Esa noche se lo llevó a dormir a su casa, lo desvistió, lo metió en la cama y lo dejó flotar en el sueño de su borrachera. Roncó a su lado con la confianza que solamente se le puede tener a un desconocido, y soñó que la casa se hundía en un balde repleto de libélulas azules.
Con el primer rayo de sol que embarró de amarillo las sábanas, se quitó la ropa y le hizo el amor como si estuviera condenada a morirse al día siguiente.
Evo lloraba unos lagrimones incandescentes, pero esta vez, según me explicó Adana, eran de felicidad y no de borrachera. El pobre lloró hasta que le dio una sed de los once mil diablos y tuvo que dejar a Adana cobijada en un charco de sudor y correr a la cocina a buscar un vasote de agua que, en menos de lo que canta un gallo, se le volvió a escurrir por los ojos.
El lenguaje de Evo era lacrimal por naturaleza, podía fertilizar un desierto si se concentraba un poquito, era cuestión de tener algo que le activara el recuerdo, y precisamente, eso fue lo que hizo Adana, le activó el recuerdo de algo grande y tibio, algo tan raro que le inundó los ojos de puntitos verdes y le cortó de un tajo la respiración.
Aquella mañana, Adana quedó envuelta en su charco de sudor, embarrada de luz y felicidad. Recordó las libélulas de su sueño, las del balde azul que se tragaba la casa, y se enterneció todavía más, se dio cuenta que se enamoraría de Evo por una razón muy simple: le había recordado que la vida era el sonido del agua corriendo en las canoas, la luz del lunes entrando por la ventana, las boronas del pan encima de las sábanas.

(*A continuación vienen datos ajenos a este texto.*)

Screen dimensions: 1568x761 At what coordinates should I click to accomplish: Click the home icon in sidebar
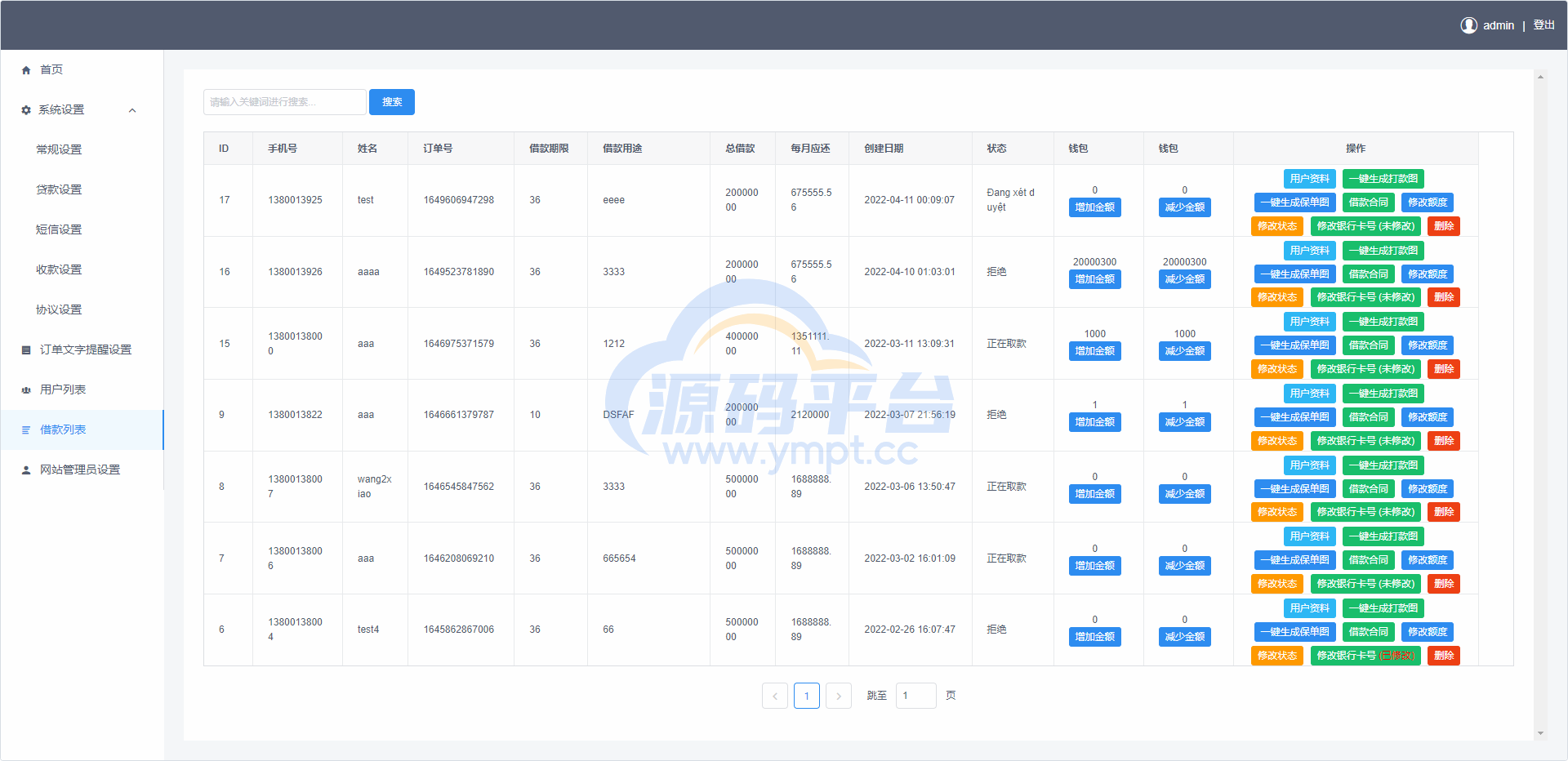26,70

A partir de ese día, la felicidad de Adana empezó a chorrear desde los ojos de Evo y la felicidad de Evo, desde la tibieza que le salía a ella de las manos y de las caderas. Para ellos, alejarse del Paraíso fue como salir de una panza oscura, un útero espumoso y lleno de recuerdos, fue como encontrarse al invierno de golpe, al otro lado de la calle.
Adana me contó que llegó al Paraíso gracias a Serpiente, el mismísimo gordo que dos años después se encargó de echarla. Digamos que Serpiente fue algo así como el artífice involuntario de la historia que estoy contando, y por eso Adana y Evo le están sumamente agradecidos, quizás por eso desde muy pequeña me acostumbraron a decirle Tío Serpiente.
Y fue así como empezaron a habitar el génesis del lunes más intenso de sus vidas y de paso, se embarazaron de mí.
Los achaques empezaron justo después del mediodía. Como era de esperarse, creyeron que era goma y no un espermatozoide de larga cola buscando un ovulito en dónde anclarse a la vida. Y así empecé yo a transcurrir los nueve meses en la panza de Adana, mi mamá, hasta que me tocó llegar al mundo, expulsarme también del Paraíso, con un cargamento de libélulas que ni para qué les cuento, y unas lagrimones torrenciales, igualitos a los de mi papá.
6 comentarios:
qué belleza!!!!!!!!!!
Macizo Mop! Chita Macizo.
Qué texto más cabrón Lau!
Si alguien sabe organizar las ideas, las historias, los mitos y las verdades...esa sos vos. Brava.
y a uds tres.....¿cuántas veces me los han expulsado del Paraíso???
jajaj! A contar se ha dicho!
Adana es una manzana de ochenta kilos que el Tio Serpiente sembro en el Paraiso y luego echo cuando, madura, cayo y se fue rodando por el piso.